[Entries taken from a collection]
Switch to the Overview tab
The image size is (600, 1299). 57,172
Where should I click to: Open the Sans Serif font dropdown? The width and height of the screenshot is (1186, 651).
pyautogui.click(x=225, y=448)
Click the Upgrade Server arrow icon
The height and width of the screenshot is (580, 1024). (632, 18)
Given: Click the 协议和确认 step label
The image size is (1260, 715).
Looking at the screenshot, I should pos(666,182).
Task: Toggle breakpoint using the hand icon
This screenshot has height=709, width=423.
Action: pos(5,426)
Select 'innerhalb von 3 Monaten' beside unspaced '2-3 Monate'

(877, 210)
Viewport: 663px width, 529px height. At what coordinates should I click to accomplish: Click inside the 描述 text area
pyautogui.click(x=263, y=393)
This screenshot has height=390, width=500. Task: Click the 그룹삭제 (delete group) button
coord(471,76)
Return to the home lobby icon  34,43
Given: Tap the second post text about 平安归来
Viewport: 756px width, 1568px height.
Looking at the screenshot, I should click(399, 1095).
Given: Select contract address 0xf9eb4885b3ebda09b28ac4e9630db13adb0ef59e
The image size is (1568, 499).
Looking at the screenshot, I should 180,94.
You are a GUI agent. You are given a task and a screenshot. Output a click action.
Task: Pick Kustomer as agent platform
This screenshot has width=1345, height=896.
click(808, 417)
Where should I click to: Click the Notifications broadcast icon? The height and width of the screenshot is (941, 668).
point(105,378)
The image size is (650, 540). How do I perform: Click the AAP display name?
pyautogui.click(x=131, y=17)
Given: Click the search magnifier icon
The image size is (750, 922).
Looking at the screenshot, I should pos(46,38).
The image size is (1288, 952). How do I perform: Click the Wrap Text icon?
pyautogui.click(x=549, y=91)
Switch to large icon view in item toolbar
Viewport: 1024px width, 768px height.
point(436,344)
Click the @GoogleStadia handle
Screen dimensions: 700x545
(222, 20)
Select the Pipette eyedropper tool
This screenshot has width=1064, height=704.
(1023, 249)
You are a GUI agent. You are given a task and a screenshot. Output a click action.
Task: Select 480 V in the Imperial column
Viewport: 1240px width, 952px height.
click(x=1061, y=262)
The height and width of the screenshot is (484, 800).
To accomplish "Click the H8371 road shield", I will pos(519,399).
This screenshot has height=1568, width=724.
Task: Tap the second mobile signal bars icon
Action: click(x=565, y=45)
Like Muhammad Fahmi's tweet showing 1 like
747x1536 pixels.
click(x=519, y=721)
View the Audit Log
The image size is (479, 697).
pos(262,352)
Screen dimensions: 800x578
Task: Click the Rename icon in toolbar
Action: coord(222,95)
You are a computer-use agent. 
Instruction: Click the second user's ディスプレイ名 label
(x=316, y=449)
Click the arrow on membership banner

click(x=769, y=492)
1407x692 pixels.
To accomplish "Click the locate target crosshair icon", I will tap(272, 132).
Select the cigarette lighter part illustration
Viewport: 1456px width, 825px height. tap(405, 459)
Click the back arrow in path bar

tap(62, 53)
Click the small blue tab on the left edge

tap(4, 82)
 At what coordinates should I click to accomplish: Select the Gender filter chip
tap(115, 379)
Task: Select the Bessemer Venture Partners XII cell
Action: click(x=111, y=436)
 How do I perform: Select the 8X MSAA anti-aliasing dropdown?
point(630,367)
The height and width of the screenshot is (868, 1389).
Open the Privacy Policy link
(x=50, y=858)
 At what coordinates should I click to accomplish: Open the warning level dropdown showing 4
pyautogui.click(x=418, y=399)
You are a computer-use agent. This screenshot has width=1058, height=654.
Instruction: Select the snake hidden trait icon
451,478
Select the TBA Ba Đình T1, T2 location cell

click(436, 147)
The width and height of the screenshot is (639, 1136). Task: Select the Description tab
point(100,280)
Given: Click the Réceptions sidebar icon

> **Requirement**
Type out the entries once more, precisely.

> **Answer space**
Switch to the Overview tab
The image size is (600, 1299). 57,172
Where should I click to: Open the Sans Serif font dropdown? The width and height of the screenshot is (1186, 651).
pyautogui.click(x=225, y=448)
Click the Upgrade Server arrow icon
The height and width of the screenshot is (580, 1024). (632, 18)
Given: Click the 协议和确认 step label
The image size is (1260, 715).
Looking at the screenshot, I should pos(666,182).
Task: Toggle breakpoint using the hand icon
This screenshot has height=709, width=423.
Action: pos(5,426)
Select 'innerhalb von 3 Monaten' beside unspaced '2-3 Monate'

(877, 210)
Viewport: 663px width, 529px height. At what coordinates should I click to accomplish: Click inside the 描述 text area
pyautogui.click(x=263, y=393)
This screenshot has height=390, width=500. Task: Click the 그룹삭제 (delete group) button
coord(471,76)
Return to the home lobby icon  34,43
Given: Tap the second post text about 平安归来
Viewport: 756px width, 1568px height.
Looking at the screenshot, I should click(399, 1095).
Given: Select contract address 0xf9eb4885b3ebda09b28ac4e9630db13adb0ef59e
The image size is (1568, 499).
Looking at the screenshot, I should 180,94.
You are a GUI agent. You are given a task and a screenshot. Output a click action.
Task: Pick Kustomer as agent platform
This screenshot has width=1345, height=896.
click(808, 417)
Where should I click to: Click the Notifications broadcast icon? The height and width of the screenshot is (941, 668).
point(105,378)
The image size is (650, 540). How do I perform: Click the AAP display name?
pyautogui.click(x=131, y=17)
Given: Click the search magnifier icon
The image size is (750, 922).
Looking at the screenshot, I should pos(46,38).
The image size is (1288, 952). How do I perform: Click the Wrap Text icon?
pyautogui.click(x=549, y=91)
Switch to large icon view in item toolbar
Viewport: 1024px width, 768px height.
point(436,344)
Click the @GoogleStadia handle
Screen dimensions: 700x545
(222, 20)
Select the Pipette eyedropper tool
This screenshot has width=1064, height=704.
(1023, 249)
You are a GUI agent. You are given a task and a screenshot. Output a click action.
Task: Select 480 V in the Imperial column
Viewport: 1240px width, 952px height.
click(x=1061, y=262)
The height and width of the screenshot is (484, 800).
To accomplish "Click the H8371 road shield", I will pos(519,399).
This screenshot has height=1568, width=724.
Task: Tap the second mobile signal bars icon
Action: click(x=565, y=45)
Like Muhammad Fahmi's tweet showing 1 like
747x1536 pixels.
click(x=519, y=721)
View the Audit Log
The image size is (479, 697).
pos(262,352)
Screen dimensions: 800x578
Task: Click the Rename icon in toolbar
Action: coord(222,95)
You are a computer-use agent. 
Instruction: Click the second user's ディスプレイ名 label
(x=316, y=449)
Click the arrow on membership banner

click(x=769, y=492)
1407x692 pixels.
To accomplish "Click the locate target crosshair icon", I will tap(272, 132).
Select the cigarette lighter part illustration
Viewport: 1456px width, 825px height. tap(405, 459)
Click the back arrow in path bar

tap(62, 53)
Click the small blue tab on the left edge

tap(4, 82)
 At what coordinates should I click to accomplish: Select the Gender filter chip
tap(115, 379)
Task: Select the Bessemer Venture Partners XII cell
Action: click(x=111, y=436)
 How do I perform: Select the 8X MSAA anti-aliasing dropdown?
point(630,367)
The height and width of the screenshot is (868, 1389).
Open the Privacy Policy link
(x=50, y=858)
 At what coordinates should I click to accomplish: Open the warning level dropdown showing 4
pyautogui.click(x=418, y=399)
You are a computer-use agent. This screenshot has width=1058, height=654.
Instruction: Select the snake hidden trait icon
451,478
Select the TBA Ba Đình T1, T2 location cell

click(436, 147)
The width and height of the screenshot is (639, 1136). Task: Select the Description tab
point(100,280)
Given: Click the Réceptions sidebar icon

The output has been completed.